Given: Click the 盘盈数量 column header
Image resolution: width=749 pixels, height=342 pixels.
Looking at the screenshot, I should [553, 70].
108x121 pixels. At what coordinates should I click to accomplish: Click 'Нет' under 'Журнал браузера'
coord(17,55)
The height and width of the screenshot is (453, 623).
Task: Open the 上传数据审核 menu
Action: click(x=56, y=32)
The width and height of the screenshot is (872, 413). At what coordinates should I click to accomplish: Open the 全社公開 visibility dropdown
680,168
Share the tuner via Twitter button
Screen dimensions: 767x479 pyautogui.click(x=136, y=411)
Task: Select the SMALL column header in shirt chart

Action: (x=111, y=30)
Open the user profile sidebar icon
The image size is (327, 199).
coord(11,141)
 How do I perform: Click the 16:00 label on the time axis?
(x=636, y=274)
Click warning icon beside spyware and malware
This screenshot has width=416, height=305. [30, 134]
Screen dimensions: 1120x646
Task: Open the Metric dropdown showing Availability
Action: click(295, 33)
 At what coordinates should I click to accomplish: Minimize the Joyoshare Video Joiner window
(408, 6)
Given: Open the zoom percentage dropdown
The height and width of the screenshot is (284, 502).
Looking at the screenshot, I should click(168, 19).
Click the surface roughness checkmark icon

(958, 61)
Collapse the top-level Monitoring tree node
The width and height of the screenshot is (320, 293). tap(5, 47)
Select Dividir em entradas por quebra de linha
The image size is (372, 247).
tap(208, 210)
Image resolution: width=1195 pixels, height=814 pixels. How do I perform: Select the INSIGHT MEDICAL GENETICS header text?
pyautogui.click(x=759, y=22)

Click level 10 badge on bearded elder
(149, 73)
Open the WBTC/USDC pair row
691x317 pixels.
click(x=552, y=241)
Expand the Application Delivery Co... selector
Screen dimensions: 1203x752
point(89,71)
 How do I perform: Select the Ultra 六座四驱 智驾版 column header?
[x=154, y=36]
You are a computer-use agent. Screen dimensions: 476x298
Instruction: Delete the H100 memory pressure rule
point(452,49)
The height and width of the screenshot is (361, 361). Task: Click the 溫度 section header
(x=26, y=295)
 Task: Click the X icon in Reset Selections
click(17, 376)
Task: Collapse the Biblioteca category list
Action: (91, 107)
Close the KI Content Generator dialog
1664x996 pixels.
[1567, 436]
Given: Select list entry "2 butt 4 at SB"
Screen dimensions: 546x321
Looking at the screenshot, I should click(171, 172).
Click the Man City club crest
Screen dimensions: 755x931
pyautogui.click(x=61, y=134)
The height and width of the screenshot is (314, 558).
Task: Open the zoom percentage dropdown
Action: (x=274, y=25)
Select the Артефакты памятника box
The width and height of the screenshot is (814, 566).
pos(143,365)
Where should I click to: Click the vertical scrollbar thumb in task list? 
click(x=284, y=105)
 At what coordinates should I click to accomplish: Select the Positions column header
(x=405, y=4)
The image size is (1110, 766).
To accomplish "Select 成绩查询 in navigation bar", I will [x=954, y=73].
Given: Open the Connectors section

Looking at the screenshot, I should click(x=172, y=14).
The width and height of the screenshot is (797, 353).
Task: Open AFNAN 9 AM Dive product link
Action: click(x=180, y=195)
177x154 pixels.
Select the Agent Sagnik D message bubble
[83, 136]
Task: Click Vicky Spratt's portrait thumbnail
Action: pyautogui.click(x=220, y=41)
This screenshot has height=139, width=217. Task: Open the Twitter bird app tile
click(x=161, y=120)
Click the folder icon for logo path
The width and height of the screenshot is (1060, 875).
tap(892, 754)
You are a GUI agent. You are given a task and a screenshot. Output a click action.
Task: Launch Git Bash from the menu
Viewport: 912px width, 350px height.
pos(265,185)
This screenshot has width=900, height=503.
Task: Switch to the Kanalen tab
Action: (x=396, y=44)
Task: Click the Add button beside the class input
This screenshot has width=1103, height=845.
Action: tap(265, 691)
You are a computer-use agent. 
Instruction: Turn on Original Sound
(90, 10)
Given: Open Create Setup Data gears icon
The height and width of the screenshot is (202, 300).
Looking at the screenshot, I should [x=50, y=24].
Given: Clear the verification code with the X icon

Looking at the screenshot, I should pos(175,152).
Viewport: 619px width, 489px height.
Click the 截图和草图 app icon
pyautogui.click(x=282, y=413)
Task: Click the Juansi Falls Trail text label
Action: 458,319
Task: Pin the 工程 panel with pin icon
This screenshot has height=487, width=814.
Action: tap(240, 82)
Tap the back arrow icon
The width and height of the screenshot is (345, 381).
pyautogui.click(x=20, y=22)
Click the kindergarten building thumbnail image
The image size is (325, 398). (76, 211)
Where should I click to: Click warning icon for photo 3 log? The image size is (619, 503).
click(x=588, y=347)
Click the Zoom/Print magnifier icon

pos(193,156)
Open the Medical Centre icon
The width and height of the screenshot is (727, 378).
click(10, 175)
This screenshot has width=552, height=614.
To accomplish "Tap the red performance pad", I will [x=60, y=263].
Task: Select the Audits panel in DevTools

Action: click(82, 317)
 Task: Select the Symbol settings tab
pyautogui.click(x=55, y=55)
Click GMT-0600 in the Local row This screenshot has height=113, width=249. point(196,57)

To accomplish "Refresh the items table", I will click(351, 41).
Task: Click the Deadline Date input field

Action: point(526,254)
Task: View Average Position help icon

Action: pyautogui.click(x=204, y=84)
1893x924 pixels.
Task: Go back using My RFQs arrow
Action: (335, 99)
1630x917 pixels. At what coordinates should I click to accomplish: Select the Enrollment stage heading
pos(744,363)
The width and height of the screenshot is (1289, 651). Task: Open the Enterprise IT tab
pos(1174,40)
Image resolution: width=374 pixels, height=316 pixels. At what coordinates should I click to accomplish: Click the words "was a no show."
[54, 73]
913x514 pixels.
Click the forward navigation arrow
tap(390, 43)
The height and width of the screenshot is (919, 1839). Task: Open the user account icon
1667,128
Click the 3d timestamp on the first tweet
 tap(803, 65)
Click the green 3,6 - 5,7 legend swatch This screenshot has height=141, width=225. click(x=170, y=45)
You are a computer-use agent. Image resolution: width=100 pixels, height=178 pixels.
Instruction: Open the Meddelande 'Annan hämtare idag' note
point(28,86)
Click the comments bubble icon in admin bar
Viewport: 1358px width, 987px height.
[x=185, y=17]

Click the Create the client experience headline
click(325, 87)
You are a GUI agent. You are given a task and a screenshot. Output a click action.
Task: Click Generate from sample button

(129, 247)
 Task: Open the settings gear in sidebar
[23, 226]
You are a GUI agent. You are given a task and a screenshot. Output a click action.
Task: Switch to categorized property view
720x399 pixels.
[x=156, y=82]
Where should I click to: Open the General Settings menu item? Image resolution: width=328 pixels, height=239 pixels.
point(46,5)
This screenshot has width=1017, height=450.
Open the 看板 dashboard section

Your task: Please write out exactly the line containing "1630x917 pixels. At" and every line after it through the end of the records, nothing more.

Reply:
1630x917 pixels. At what coordinates should I click to accomplish: Select the Enrollment stage heading
pos(744,363)
The width and height of the screenshot is (1289, 651). Task: Open the Enterprise IT tab
pos(1174,40)
Image resolution: width=374 pixels, height=316 pixels. At what coordinates should I click to accomplish: Click the words "was a no show."
[54, 73]
913x514 pixels.
Click the forward navigation arrow
tap(390, 43)
The height and width of the screenshot is (919, 1839). Task: Open the user account icon
1667,128
Click the 3d timestamp on the first tweet
 tap(803, 65)
Click the green 3,6 - 5,7 legend swatch This screenshot has height=141, width=225. click(x=170, y=45)
You are a computer-use agent. Image resolution: width=100 pixels, height=178 pixels.
Instruction: Open the Meddelande 'Annan hämtare idag' note
point(28,86)
Click the comments bubble icon in admin bar
Viewport: 1358px width, 987px height.
[x=185, y=17]

Click the Create the client experience headline
click(325, 87)
You are a GUI agent. You are given a task and a screenshot. Output a click action.
Task: Click Generate from sample button

(129, 247)
 Task: Open the settings gear in sidebar
[23, 226]
You are a GUI agent. You are given a task and a screenshot. Output a click action.
Task: Switch to categorized property view
720x399 pixels.
[x=156, y=82]
Where should I click to: Open the General Settings menu item? Image resolution: width=328 pixels, height=239 pixels.
point(46,5)
This screenshot has width=1017, height=450.
Open the 看板 dashboard section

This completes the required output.